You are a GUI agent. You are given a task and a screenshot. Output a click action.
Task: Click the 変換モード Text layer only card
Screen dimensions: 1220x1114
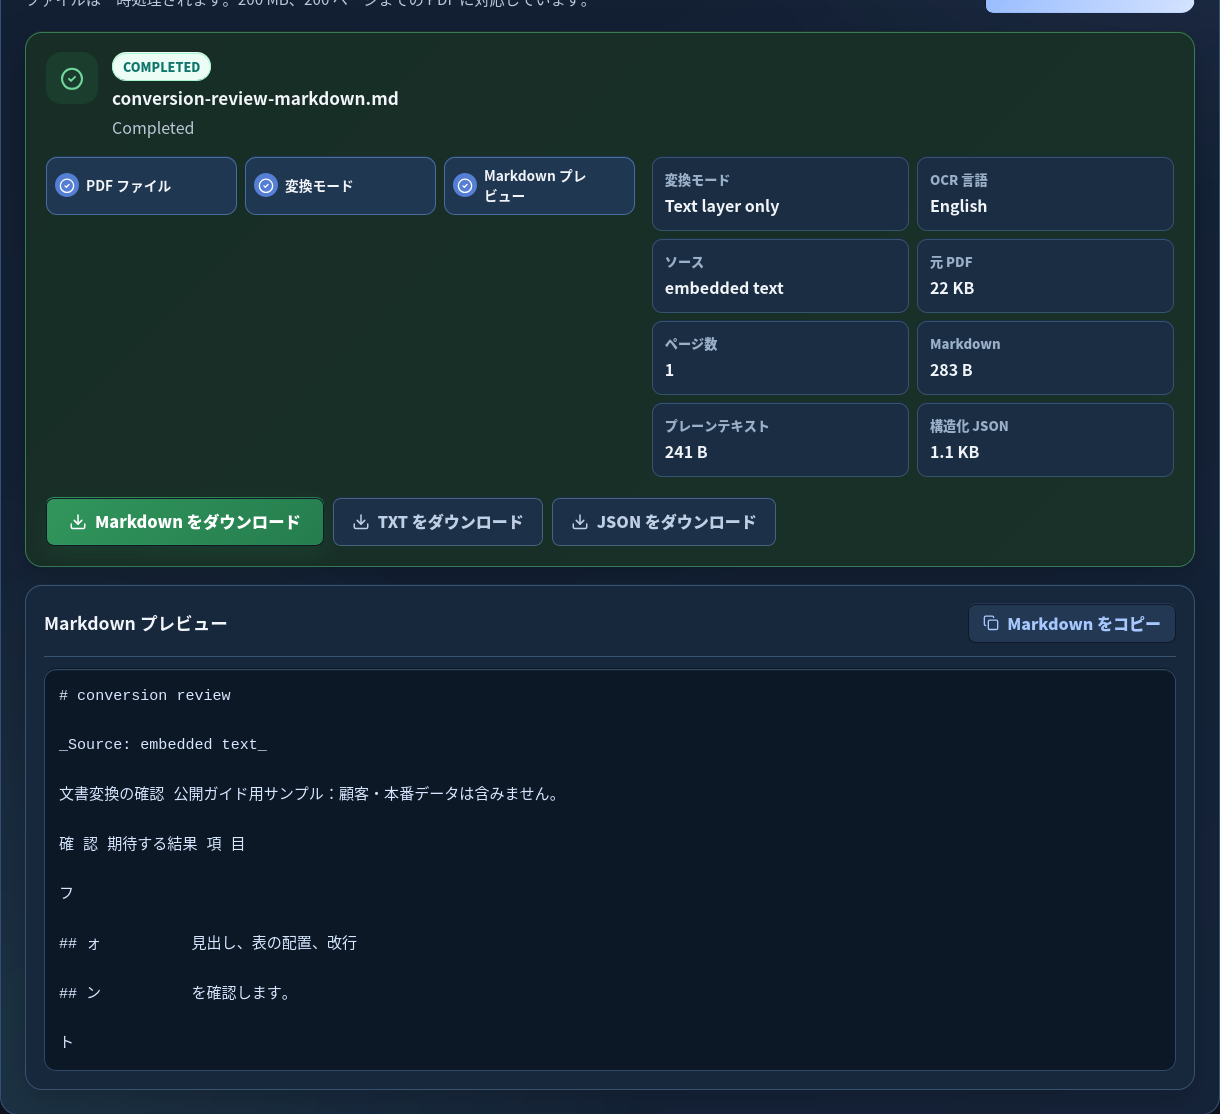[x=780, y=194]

______

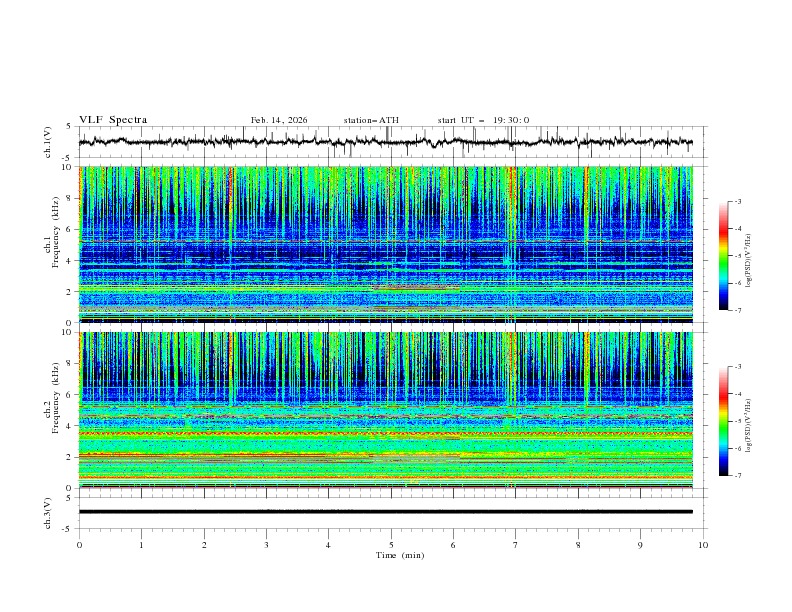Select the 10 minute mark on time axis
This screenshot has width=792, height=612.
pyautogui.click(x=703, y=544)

______

■ What needs to be done: Scale the records from the line containing "You are a GUI" up to and including the line containing "[x=780, y=194]", and repeat those lines with the requests unchanged. Multiply only the click coordinates in the answers by 2.3, round to whole numbers with halves rounded up, and omit the pictures.

■ Result:
You are a GUI agent. You are given a task and a screenshot. Output a click action.
Task: Click the 変換モード Text layer only card
Screen dimensions: 1220x1114
[x=1794, y=446]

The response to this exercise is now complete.